Logstash aggregate array of objects based on key field

rfferrao · September 28, 2020, 6:14pm

I'm receiving some logs like these:

datetime="2020-09-2020T14:40:00-0300" action="tunnel-up" tunneltype="ssl-tunnel" tunnelid=1171992131 remip=192.168.0.1 user="someuser" group="vpn_ssl_group"

and

datetime="2020-09-2020T15:40:00-0300" action="tunnel-down" tunneltype="ssl-tunnel" tunnelid=1171992131 remip=192.168.0.1 user="someuser" group="vpn_ssl_group"

I'd like to be able to aggregate fields datetime and action grouped by the tunnelid field into an array of objects.

Final document should look like this:

{
    "datetime": "2020-09-2020T14:40:00-0300",
    "tunnelid": 1171992131,
    "user": "someuser",
    "group": "vpn_ssl_group",
    "remip": "192.168.0.1",
    "logs": [{
        "datetime": "2020-09-2020T14:40:00-0300",
        "action": "tunnel-up"
    },
    {
        "datetime": "2020-09-2020T15:40:00-0300",
        "action": "tunnel-down"
    }],
    "duration": 3600
}

Is there any way I can do that? If so, can you please show me how?

Badger · September 28, 2020, 8:23pm

Use an aggregate filter. Look at example 3 in the documentation.

Make sure you have a single pipeline worker thread. Note that when the filter pushes an event based on the map, the only fields on the event will be what you added to the map.

rfferrao · September 28, 2020, 10:08pm

Must I have a single pipeline worker for every configuration file or can I specify the one which has the aggregation filter? If it's possible to split them, can I have a configuration file which keeps the input from the main conf and just adds the aggregation filter and put it in another pipeline?

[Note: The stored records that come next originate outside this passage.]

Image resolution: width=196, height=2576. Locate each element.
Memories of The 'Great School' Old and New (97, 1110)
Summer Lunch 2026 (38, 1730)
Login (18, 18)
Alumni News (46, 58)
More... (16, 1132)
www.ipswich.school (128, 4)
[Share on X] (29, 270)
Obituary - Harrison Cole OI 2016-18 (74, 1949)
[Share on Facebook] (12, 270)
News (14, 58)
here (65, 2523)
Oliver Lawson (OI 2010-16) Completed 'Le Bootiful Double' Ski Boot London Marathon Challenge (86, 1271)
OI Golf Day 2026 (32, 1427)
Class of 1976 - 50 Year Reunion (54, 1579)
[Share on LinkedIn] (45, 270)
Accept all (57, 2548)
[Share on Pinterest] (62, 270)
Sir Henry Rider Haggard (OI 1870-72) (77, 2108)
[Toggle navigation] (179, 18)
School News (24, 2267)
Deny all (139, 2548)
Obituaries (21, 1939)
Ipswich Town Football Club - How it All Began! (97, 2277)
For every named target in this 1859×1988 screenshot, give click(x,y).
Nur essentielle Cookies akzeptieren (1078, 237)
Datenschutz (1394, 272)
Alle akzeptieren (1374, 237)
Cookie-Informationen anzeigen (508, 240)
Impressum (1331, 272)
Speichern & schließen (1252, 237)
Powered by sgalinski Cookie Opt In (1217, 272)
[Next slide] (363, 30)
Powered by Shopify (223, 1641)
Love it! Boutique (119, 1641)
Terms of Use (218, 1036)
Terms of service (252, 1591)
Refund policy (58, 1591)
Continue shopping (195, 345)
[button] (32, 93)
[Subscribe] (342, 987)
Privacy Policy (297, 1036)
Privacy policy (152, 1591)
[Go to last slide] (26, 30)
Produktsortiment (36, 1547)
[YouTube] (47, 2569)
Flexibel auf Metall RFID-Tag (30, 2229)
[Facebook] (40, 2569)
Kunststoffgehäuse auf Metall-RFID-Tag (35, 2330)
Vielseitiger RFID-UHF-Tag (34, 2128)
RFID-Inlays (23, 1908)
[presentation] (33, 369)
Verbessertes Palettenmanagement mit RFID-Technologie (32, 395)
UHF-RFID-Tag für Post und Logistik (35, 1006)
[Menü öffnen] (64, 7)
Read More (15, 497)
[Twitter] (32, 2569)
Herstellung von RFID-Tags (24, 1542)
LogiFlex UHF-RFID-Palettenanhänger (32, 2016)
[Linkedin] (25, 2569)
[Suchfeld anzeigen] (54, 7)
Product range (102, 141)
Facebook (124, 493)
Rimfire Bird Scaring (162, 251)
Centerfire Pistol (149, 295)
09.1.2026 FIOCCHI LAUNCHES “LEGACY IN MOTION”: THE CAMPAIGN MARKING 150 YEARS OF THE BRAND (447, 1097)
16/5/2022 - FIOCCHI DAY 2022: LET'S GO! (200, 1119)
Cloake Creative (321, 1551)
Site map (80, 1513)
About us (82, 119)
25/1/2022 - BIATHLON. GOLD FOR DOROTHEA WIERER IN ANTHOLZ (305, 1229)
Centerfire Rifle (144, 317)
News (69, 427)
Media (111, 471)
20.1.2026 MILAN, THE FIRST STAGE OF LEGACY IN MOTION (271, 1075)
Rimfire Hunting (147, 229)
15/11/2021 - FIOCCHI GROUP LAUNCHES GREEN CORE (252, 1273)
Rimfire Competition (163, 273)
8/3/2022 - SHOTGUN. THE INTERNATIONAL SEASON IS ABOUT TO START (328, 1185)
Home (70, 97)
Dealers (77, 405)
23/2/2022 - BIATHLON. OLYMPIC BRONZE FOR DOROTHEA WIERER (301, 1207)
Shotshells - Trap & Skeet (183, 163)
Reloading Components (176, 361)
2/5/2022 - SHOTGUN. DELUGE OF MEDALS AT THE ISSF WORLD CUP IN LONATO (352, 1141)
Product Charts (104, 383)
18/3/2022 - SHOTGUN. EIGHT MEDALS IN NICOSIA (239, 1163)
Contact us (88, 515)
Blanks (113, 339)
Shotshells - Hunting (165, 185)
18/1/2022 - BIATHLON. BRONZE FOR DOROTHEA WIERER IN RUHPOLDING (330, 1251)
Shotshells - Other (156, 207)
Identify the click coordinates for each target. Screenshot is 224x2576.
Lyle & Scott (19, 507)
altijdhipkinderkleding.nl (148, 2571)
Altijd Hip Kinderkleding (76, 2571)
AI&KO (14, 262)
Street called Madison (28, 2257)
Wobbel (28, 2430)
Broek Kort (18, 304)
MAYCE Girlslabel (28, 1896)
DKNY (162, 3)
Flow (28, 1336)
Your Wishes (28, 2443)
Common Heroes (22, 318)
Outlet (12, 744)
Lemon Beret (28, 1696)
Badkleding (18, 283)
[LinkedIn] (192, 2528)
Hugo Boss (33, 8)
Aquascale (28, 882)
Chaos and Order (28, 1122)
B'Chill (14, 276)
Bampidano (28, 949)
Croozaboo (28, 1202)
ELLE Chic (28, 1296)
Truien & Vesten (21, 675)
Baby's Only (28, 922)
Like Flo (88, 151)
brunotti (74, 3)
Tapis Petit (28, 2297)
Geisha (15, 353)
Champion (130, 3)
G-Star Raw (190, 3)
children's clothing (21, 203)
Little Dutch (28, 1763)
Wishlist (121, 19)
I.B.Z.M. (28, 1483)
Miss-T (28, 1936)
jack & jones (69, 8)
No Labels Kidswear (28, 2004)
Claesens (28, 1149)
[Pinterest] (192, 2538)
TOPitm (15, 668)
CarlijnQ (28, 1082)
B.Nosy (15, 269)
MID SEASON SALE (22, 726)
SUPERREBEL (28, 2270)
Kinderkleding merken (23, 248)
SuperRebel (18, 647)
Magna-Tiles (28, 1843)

Badger · October 3, 2020, 3:34pm

The pipeline which contains the aggregate filter must only use a single worker thread. If you need to maintain event order then that applies to other pipelines too.

However, if you are OK with events getting re-ordered, which I expect you are for your use case then other pipelines could have multiple workers.

You can specify the number of workers for each pipeline in pipelines.yml

If the aggregate pipeline feeds the multi-worker pipeline then it is not going to scale well. If the multi-worker pipeline does a lot of work on each event (especially expensive calls like http, geoip, or dns filters) and then feeds the aggregate pipeline it may scale quite well.

rfferrao · September 28, 2020, 11:39pm

Thank you for the feedback, Badger, it's been very helpful! Last question, would you recommend pipeline to pipeline communication for this use case? By the way, I'm currently using tcp as the input and elasticsearch as the output plugins in the single configuration file I have set up.

Badger · September 29, 2020, 12:11am

Test it, measure it. If you cannot see a difference between the two options then choose the simpler one.